Protein signature for non-small cell lung cancer prognosis.

Background: Current histopathological classification and TNM staging have limited accuracy in predicting survival and stratifying patients for appropriate treatment. The goal of the study is to determine whether the expression pattern of functionally important regulatory proteins can add additional values for more accurate classification and prognostication of non-small lung cancer (NSCLC). Methods: The expression of 108 proteins and phosphoproteins in 30 paired NSCLC samples were assessed using Protein Pathway Array (PPA). The differentially expressed proteins were further confirmed using a tissue microarray (TMA) containing 94 NSCLC samples and were correlated with clinical data and survival.
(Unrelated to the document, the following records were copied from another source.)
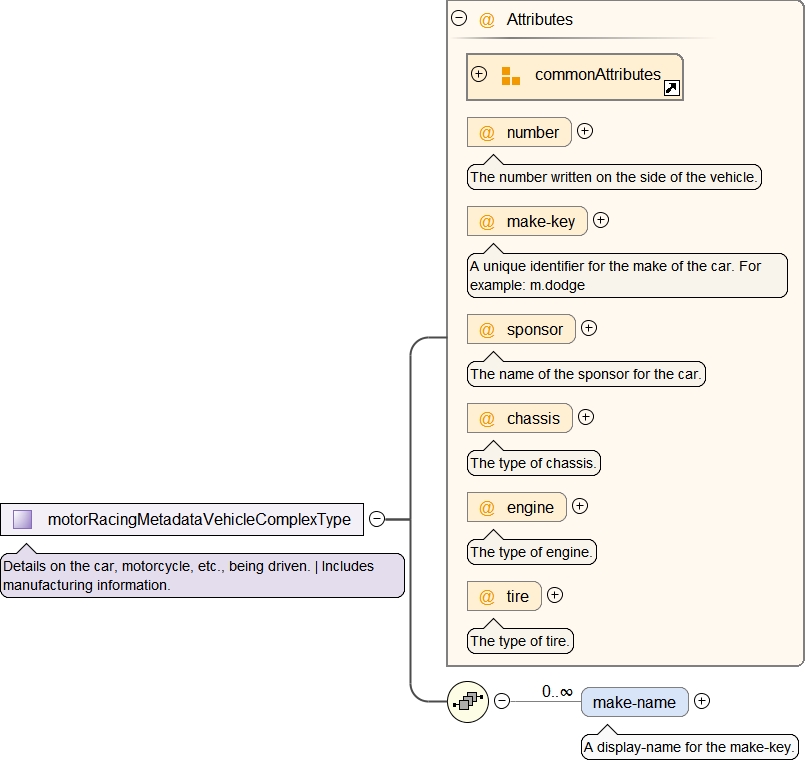Select the motorRacingMetadataVehicleComplexType label
Viewport: 806px width, 763px height.
tap(199, 519)
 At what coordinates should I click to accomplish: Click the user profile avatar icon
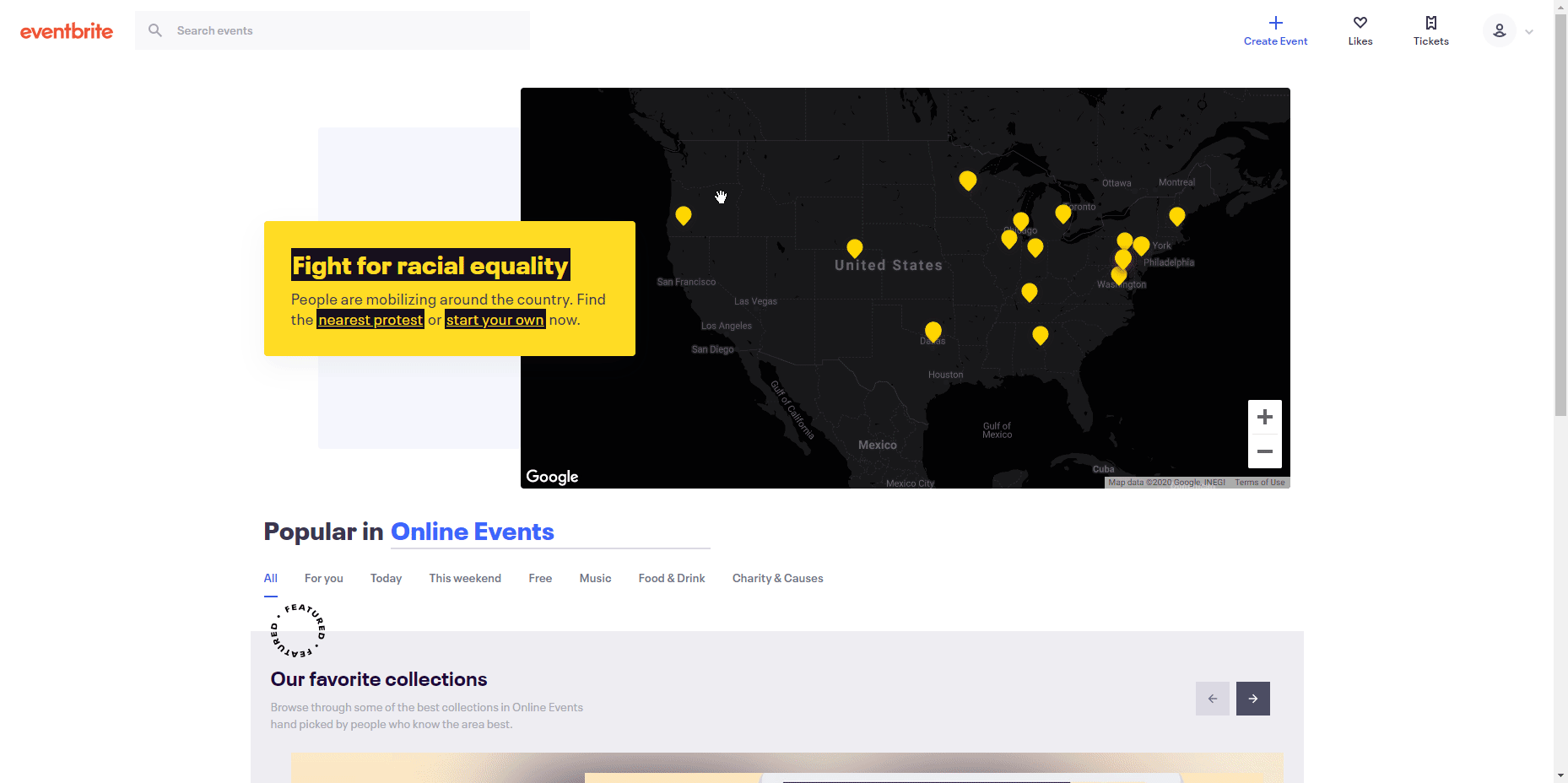pyautogui.click(x=1499, y=31)
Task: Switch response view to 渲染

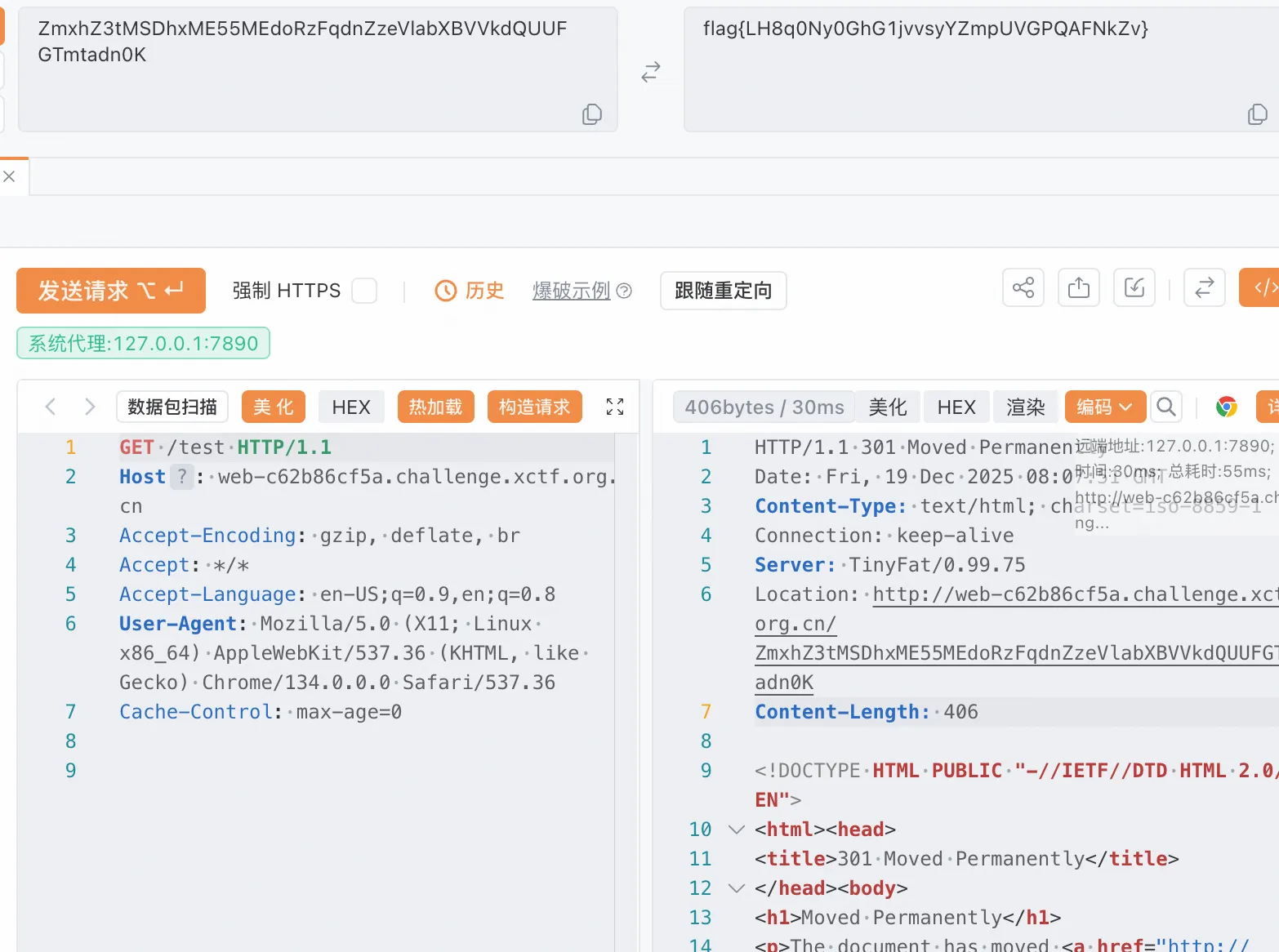Action: click(1025, 407)
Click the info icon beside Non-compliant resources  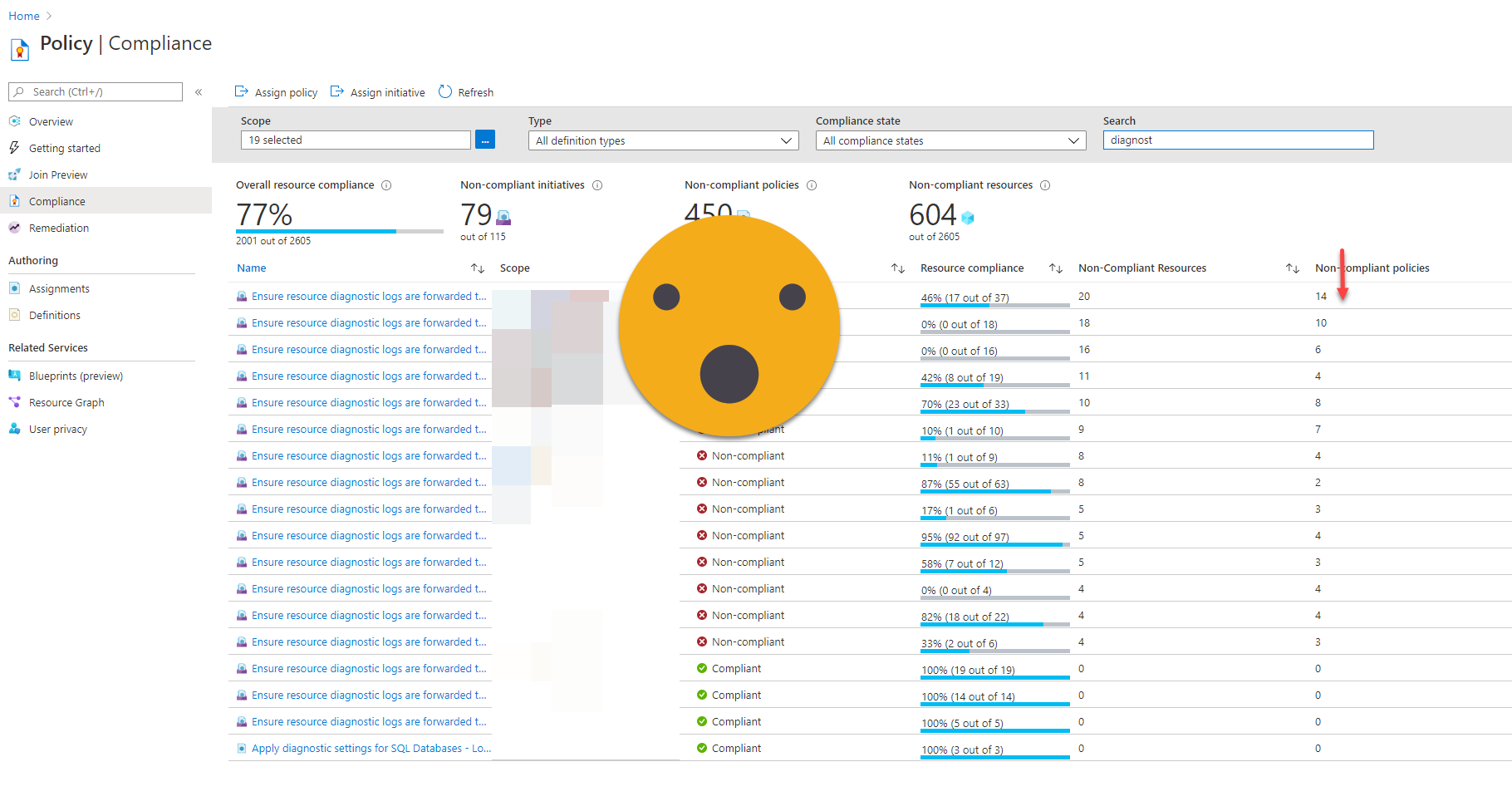[1045, 184]
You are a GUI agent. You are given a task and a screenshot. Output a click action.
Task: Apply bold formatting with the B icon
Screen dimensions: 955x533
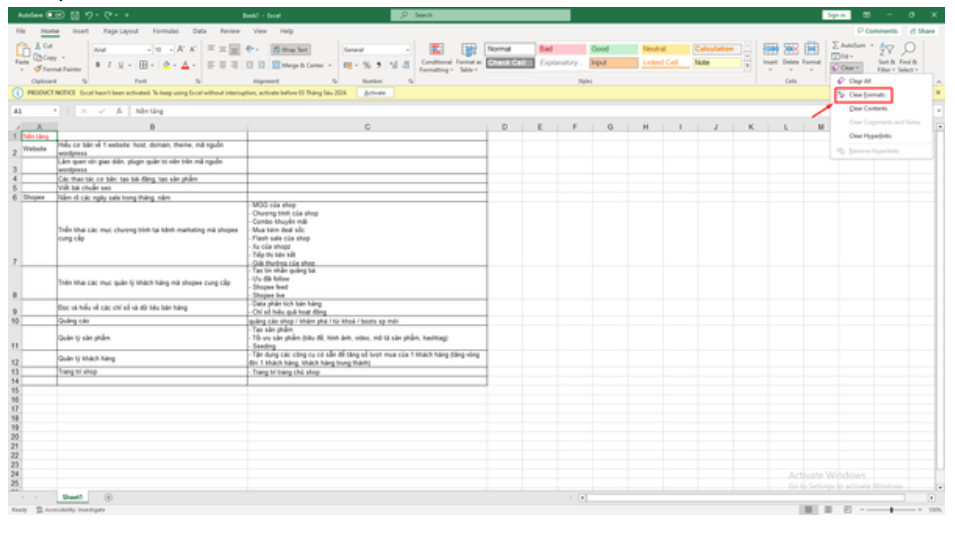[x=98, y=65]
Results: Twelve of 108 proteins (p-CREB(Ser133), p-ERK1/2(Thr202/Tyr204), Cyclin B1, p-PDK1(Ser241), CDK4, CDK2, HSP90, CDC2p34, β-catenin, EGFR, XIAP and PCNA) were selected to build the predictor to classify normal and tumor samples with 97% accuracy. Five proteins (CDC2p34, HSP90, XIAP, CDK4 and CREB) were confirmed to be differentially expressed between NSCLC (n=94) and benign lung tumor (n=19). Over-expression of CDK4 and HSP90 in tumors correlated with a favorable overall survival in all NSCLC patients and the over-expression of p-CREB(Ser133) and CREB in NSCLC correlated with a favorable survival in smokers and those with squamous cell carcinoma, respectively. Finally, the four proteins (CDK4, HSP90, p-CREB and CREB) were used to calculate the risk score of each individual patient with NSCLC to predict survival. Conclusion: In summary, our data demonstrated a broad disturbance of functionally important regulatory proteins in NSCLC and some of these can be selected as clinically useful biomarkers for diagnosis, classification and prognosis.